▸ **TASK INSTRUCTIONS**:
Answer these from the text on MX record priority below:
1. Which priority number does Microsoft 365 give its single MX record?
2. How is a server chosen when MX records share the same priority?
3. If a lone mail server is down, how long will sending servers keep retrying?

▸ **TEXT UNDER STUDY**:
· · · ·
MX Record Priority Explained (With Examples)
What MX record priority means, how mail servers use it, and how to configure it correctly. Includes examples for Google Workspace, Microsoft 365, and custom setups.
When a domain has multiple MX records, priority determines which mail server gets tried first. Lower numbers mean higher priority. That's the core concept — the rest is configuration details.
- MX priority = a number on each MX record. Lower = tried first.
- Primary server: priority 10. Backup: priority 20.
- Same priority = random selection (load balancing).
- MX records only affect incoming email. They don't affect outbound sending.
How MX priority works
When someone sends an email to you@yourdomain.com, their mail server looks up your MX records:
yourdomain.com. MX 10 mail1.yourdomain.com.
yourdomain.com. MX 20 mail2.yourdomain.com.
The sending server tries mail1 first (priority 10). If mail1 is down or unreachable, it falls back to mail2 (priority 20).
The numbers are relative, not absolute. These two setups behave identically:
# Setup A
MX 10 mail1.example.com.
MX 20 mail2.example.com.
# Setup B — same behavior
MX 1 mail1.example.com.
MX 5 mail2.example.com.
Using increments of 10 is convention, not a requirement. It just leaves room to insert servers between existing priorities without renumbering everything.
Common MX configurations
Google Workspace
yourdomain.com. MX 1 ASPMX.L.GOOGLE.COM.
yourdomain.com. MX 5 ALT1.ASPMX.L.GOOGLE.COM.
yourdomain.com. MX 5 ALT2.ASPMX.L.GOOGLE.COM.
yourdomain.com. MX 10 ALT3.ASPMX.L.GOOGLE.COM.
yourdomain.com. MX 10 ALT4.ASPMX.L.GOOGLE.COM.
Google uses priority 1 for the primary server, 5 for two alternates (load-balanced between them since they share priority), and 10 for two more fallbacks.
Microsoft 365
yourdomain.com. MX 0 yourdomain-com.mail.protection.outlook.com.
Microsoft uses a single MX record with priority 0. All redundancy is handled behind their endpoint — no need for multiple records.
Single server
yourdomain.com. MX 10 mail.yourdomain.com.
One server, one record. This is fine for most custom setups. If the server is down, sending servers will queue the email and retry for up to 5 days (per RFC 5321).
· · · ·
▸ **GIVEN DATA**:

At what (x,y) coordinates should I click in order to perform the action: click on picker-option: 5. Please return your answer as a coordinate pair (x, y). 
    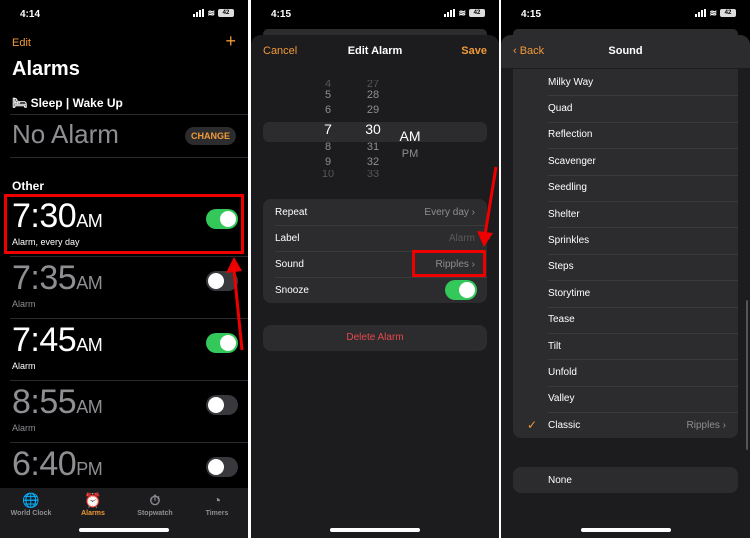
· · · ·
▸ **FINISHED EXERCISE**:
1. Priority 0.
2. At random, which balances the load between them.
3. Up to 5 days, per RFC 5321.